▶ TEXTE PROPOSÉ
Illustrer le silence et la résistance
La relation entre le texte, qui dénonce les violences, et les illustrations, percutantes, est essentielle. Les images, d’apparence innocente, amplifient la force des mots, créant un contraste qui intensifie le message dans la mesure où elles nous renvoient à une vision enfantine, renforçant la force des révélations sur la violence et l’inceste, tout en nous incitant à percevoir ces vérités avec une sensibilité innocente, mais brisée par la violence des faits, de leur système. Prenons par exemple cette scène où elle se dessine à 18 ans, entourée de l’isolement et du harcèlement qu’elle a subi. Le contraste entre les dessins enfantins et le propos d’une violence extrême donne à l’œuvre une dimension encore plus troublante. Les images deviennent un lieu de résistance, une possibilité de briser le silence par l’art, car Cécile transforme le dessin, outil enfantin de prime abord, en outil de dénonciation, une manière de rendre visible ce qui a été invisibilisé de son vécu d’enfant. Ses autoportraits, par exemple, ne font pas d’elle qu’une victime, mais une survivante qui tente de reprendre possession de son récit, de pratiquer une forme de narrativité thérapeutique.

▶ CONSIGNE A
D'après le texte proposé, quel âge Cécile a-t-elle dans la scène où elle se dessine entourée d'isolement et de harcèlement ?

▶ DONNÉES FOURNIES
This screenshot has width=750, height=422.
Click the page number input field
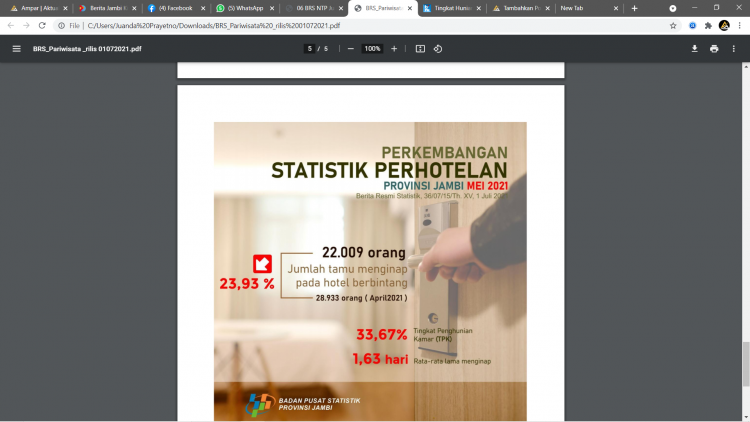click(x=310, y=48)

...

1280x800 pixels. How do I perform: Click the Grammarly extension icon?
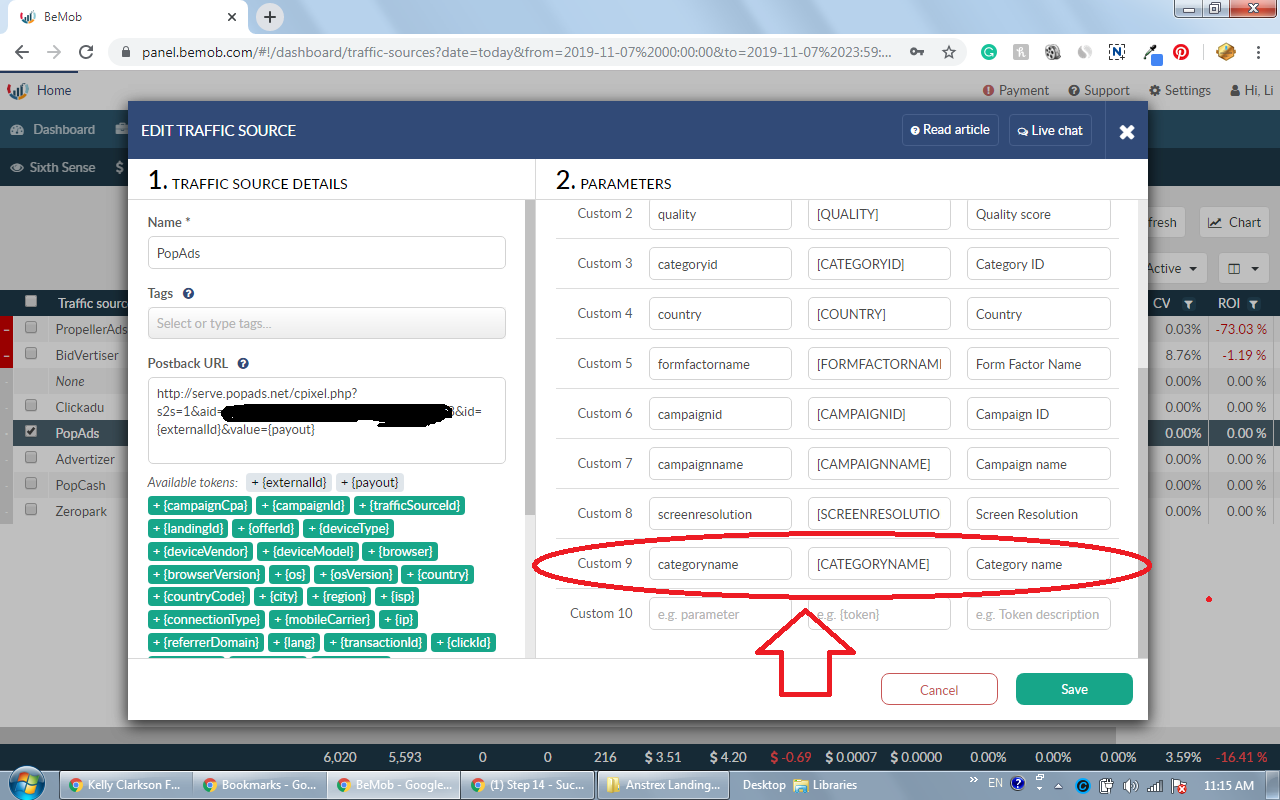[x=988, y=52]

---

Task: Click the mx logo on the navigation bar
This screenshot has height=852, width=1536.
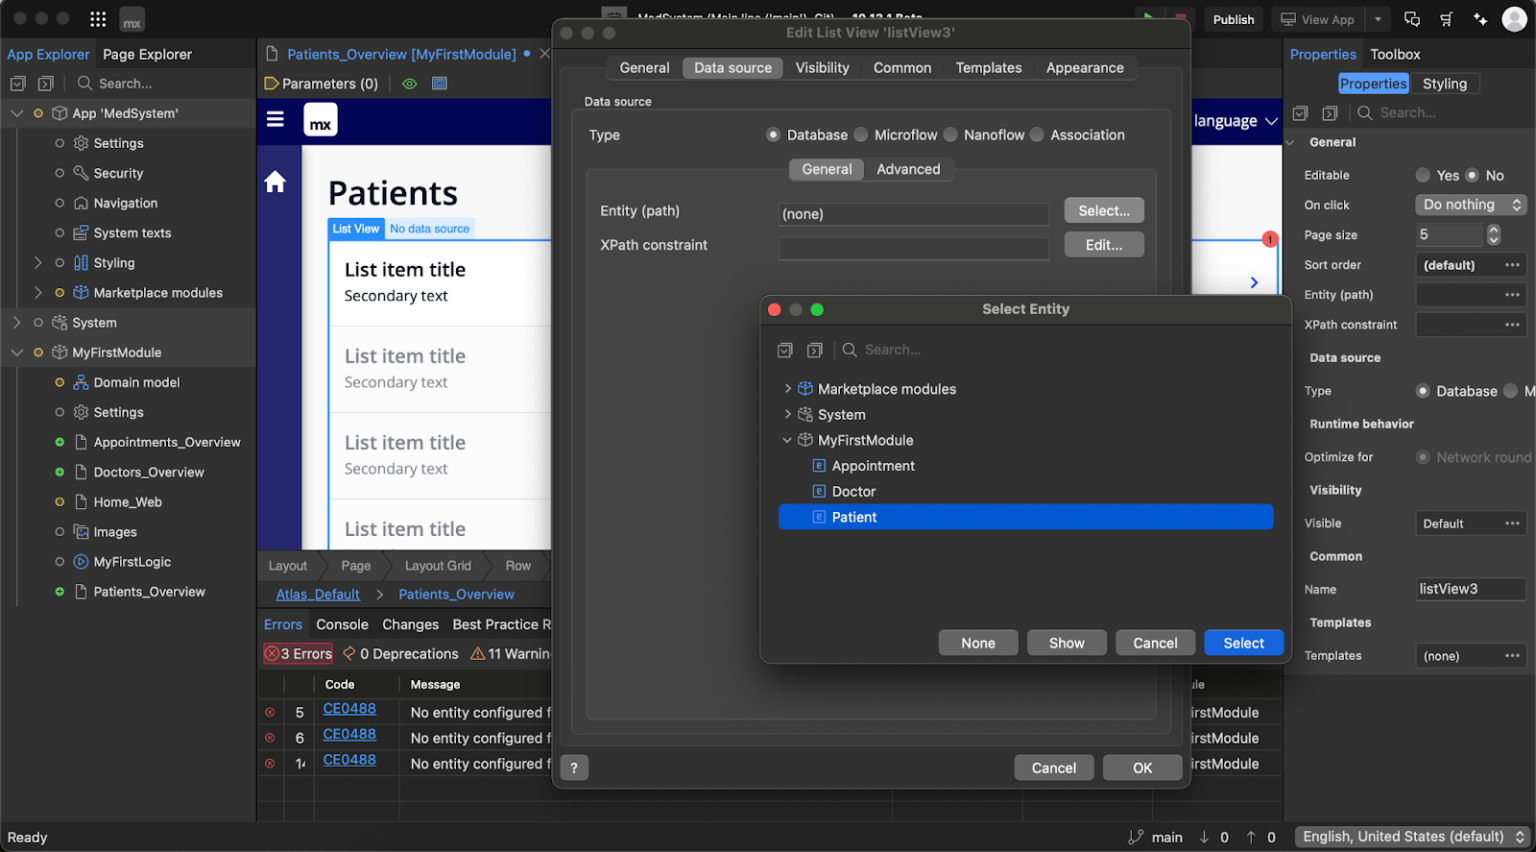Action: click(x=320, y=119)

▶ CONSIGNE B
Reproduisez sans rien changer le passage des enregistrements qui va de la ligne contenant « This screenshot has width=750, height=422. » jusqu'à la ligne contenant « click(x=310, y=48) », ces deux lignes comprises. Laissez les images de côté.

▶ RÉSULTAT DE L'EXERCICE A
Elle a 18 ans.

▶ RÉSULTAT DE L'EXERCICE B
This screenshot has width=750, height=422.
Click the page number input field
click(x=310, y=48)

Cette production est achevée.